| TASK OBJECTIVE |
Please repeat, exactly and with nothing extra, the line containing "Where should I click to: Open" and every line after it up to the end of the material.

| DATASET RECORDS |

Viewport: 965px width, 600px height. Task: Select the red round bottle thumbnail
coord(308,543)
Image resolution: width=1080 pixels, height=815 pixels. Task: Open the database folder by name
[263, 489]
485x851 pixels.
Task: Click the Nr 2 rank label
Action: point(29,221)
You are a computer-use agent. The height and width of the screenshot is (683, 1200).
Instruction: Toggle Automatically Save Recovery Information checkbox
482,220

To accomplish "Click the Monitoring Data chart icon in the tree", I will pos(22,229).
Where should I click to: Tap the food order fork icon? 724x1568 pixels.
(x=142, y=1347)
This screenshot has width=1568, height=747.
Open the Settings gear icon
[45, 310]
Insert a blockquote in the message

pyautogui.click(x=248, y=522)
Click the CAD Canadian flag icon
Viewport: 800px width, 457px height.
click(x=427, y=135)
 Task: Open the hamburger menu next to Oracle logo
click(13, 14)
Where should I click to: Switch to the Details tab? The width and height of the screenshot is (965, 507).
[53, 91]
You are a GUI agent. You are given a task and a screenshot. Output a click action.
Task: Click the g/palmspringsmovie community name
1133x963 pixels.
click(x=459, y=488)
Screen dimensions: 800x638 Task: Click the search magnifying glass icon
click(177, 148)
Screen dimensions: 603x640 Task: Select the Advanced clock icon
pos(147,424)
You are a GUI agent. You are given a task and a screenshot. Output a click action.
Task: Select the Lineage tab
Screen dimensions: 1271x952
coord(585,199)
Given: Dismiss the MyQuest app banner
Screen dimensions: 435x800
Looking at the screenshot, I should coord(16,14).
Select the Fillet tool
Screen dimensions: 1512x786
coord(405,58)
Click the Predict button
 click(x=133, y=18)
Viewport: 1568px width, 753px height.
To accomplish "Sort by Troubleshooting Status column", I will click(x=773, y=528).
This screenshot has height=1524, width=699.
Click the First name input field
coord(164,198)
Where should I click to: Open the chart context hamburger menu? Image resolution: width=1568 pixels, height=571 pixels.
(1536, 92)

| ANSWER TO THE PROBLEM |
Where should I click to: Open the chart context hamburger menu? Image resolution: width=1568 pixels, height=571 pixels.
(1536, 92)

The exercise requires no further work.